Ulargui Arquitectos

New National Gallery and Ludwig Museum . Budapest


Ulargui Arquitectos

1. Two realities, two solutions. The current museums require exposition areas with total elimination of natural light and with convertible, exchangeable and flexible spaces. Due to its situation in the city park environment, the Liget Budapest Competition looks for answers about the relation between landscape and construction. People expect that the new National Gallery and Ludwig Museum inserts smoothly into the landscape and gives open, transparent and inviting spaces. This is the great challenge of the competition: the best project has to struggle between these two realities, enclosed spaces for exhibitions and open areas for many parts of the program. Each one of them has to find its own expression.

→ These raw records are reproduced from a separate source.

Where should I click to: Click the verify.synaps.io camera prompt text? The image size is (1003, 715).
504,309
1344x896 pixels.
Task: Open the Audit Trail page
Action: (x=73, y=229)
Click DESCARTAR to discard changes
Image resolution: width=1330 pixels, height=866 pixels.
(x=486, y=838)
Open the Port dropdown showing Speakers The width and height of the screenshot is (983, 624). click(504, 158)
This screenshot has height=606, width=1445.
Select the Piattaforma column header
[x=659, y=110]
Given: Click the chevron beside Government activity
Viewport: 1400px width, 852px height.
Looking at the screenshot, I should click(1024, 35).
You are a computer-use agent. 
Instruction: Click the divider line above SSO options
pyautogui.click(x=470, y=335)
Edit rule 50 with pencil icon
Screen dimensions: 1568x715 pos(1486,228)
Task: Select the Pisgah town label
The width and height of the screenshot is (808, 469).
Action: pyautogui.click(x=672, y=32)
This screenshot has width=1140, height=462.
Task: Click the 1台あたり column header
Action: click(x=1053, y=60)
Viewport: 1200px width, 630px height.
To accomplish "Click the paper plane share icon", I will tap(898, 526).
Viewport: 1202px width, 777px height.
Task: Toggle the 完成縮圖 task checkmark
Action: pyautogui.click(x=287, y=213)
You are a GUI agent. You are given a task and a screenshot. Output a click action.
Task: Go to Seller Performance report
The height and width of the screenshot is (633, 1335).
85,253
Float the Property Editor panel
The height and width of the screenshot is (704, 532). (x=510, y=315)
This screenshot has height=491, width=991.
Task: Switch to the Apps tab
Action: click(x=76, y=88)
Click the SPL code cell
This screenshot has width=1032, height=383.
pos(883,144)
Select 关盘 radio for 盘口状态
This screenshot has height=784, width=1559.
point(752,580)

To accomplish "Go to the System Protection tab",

2. Public areas into a garden. This will be the great experience for visitors. In a good day, people will be able to cross different courtyards without any visual interruption. People will enjoy being part of the natural environment at the same time they listen to class, ask for any information, buy a book, take a break or have a meal. Because these programs are more flexible about natural light and space organisation and because we have avoided the basements, the shape of the footprint will be able to dodge easily the trunks and the roots of the trees, keeping the maximum of them. We have introduced in these areas the Hospitality, the Museum learning, the Ludwig Museum's offices and the three Event halls of both institutions. Reinterpreting the brief, the GAIA of the National Gallery will also be situated in this area. The transparent facades, the visual continuity, the green roofs and the organic limits will provide a natural experience that will engage geometry, naturalism and abstraction.
3. “Black box” for the collectionsTrying to keep the most important trees, we have placed the main construction of the project in the southwest part of the plot. All the exhibitions spaces have been introduced in two big “black boxes”, one for each institution. Made of concrete, the walls will support a prestressed slabs system without any pillar inside. Understanding that a modern museum has to provide flexibility, we have created two “warehouses” of art in a single five storey building. Some double heights will permit bigger sizes and will break the continuity in order to orientate the visitor. Nothing more is needed, nothing more is given. The building will provide the basis for a future development of the contents. The architecture will give enclosed spaces, clear geometry and good utilities without any disturbance.
4. Wrapping the volume. Facades, offices and communications. We wrap the enclosed box with a second glass façade in order to give isolation to the building. Between both facades is created an intermediate space that contains parts of the program directly connected with the exhibition. This action allows a temperature protection to the collection, which spaces have to have a constant gradient throughout the year. Elevators, escalators, stairs, even some toilets and small storage rooms, will be located in this area. The National Gallery’s offices are placed in the southwest façade, connected with the exhibition and looking at the historic city. Escalators are suspended in the space, enjoying beautiful views of the park and creating light courtyards for the basement. The glass façade will have clear and opaque parts depending on the uses. Outwards people will be able to look at the visitors going up on the escalators, reflecting the open character of the museum.
5. Two institutions vs an only one construction.A great challenge of the competition is how to place two institutions in a single building, keeping their own activity. Visitors have to understand each museum independents of the other. The point where both institutions meet in the connection between the permanent collections is the focal point, the symbolic bridge of the project. In our project the only one volume is divided in two parts just in this point, creating a big gap. A pedestrian Path will cross the plot under this connection. Visitors will enter into the building from both sides, the northeast from Hermina Street and the southwest from the historical axis of the park, dividing the construction in two parts; two lobbies, two events halls, and so on. We have understood that the two main ideas, the collection box and the garden experience, must be expressed without disturbing the independence of both institutions.
6. Two landmarks.The main volume height is close to 25 metres. In order to give a more remarkable importance and divide the two museums, the project propose a new skyline with two volumes that reach 40 m, the maximum height allowed. From the outside, their facades will become two big signboards where each museum will advertise its own activities. At night these two “towers” will shine above the park. Talking together like two headlights, they will remind citizens that there is a new reference in the city and that culture is the most remarkable human activity. We have taken advantage of these landmarks to make the interiors more functional. The National Gallery’s volume becomes a big skylight that will contain the large-size sculptures space (reinforcing the slab in this area). Reinterpreting the brief, we have understood this point like a great end of the permanent exhibition. The Ludwig Museum’s volume will host the cafeteria. A big window looking at the old city will offer great views of the city.